What is needed. In the data below, find the line containing "The image size is (1456, 816)."; transcribe it and each line after it exactly, through the last, skipping pictures.

Records from a data source:
Start of Block
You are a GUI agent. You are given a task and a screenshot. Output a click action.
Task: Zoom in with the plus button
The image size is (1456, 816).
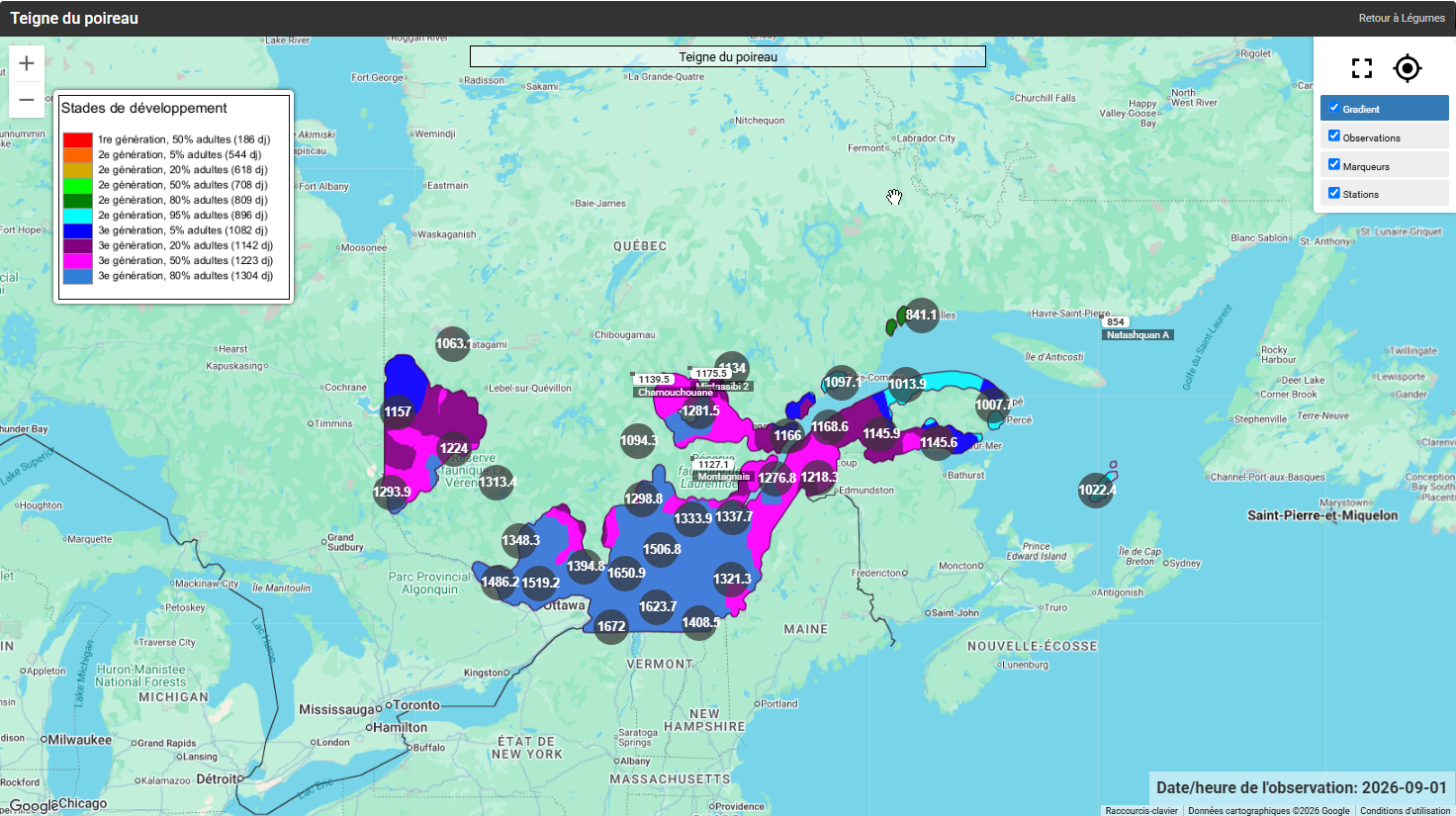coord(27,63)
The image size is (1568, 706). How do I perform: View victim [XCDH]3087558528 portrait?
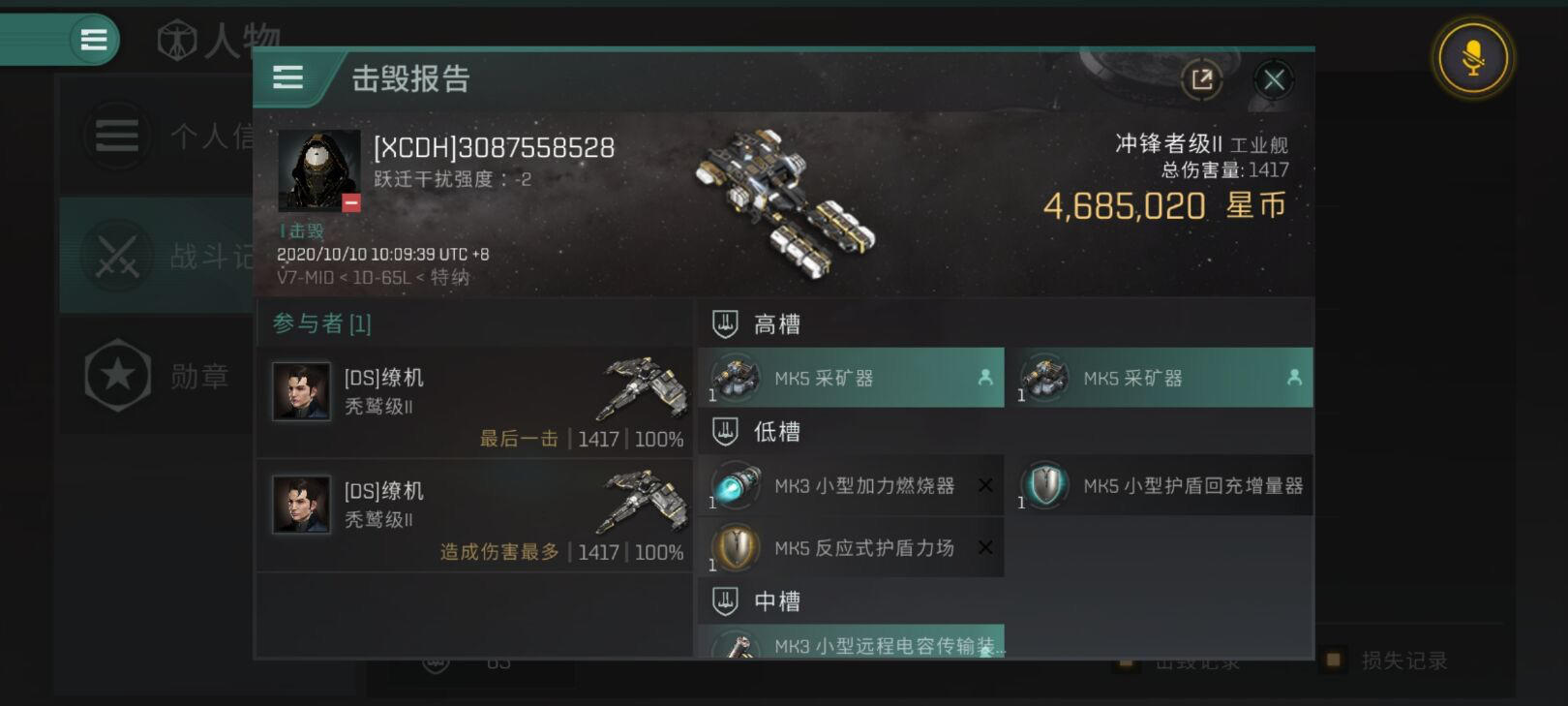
End of Block
Answer area.
The image size is (1456, 816).
coord(27,63)
The image size is (1568, 706). How do I perform: View victim [XCDH]3087558528 portrait?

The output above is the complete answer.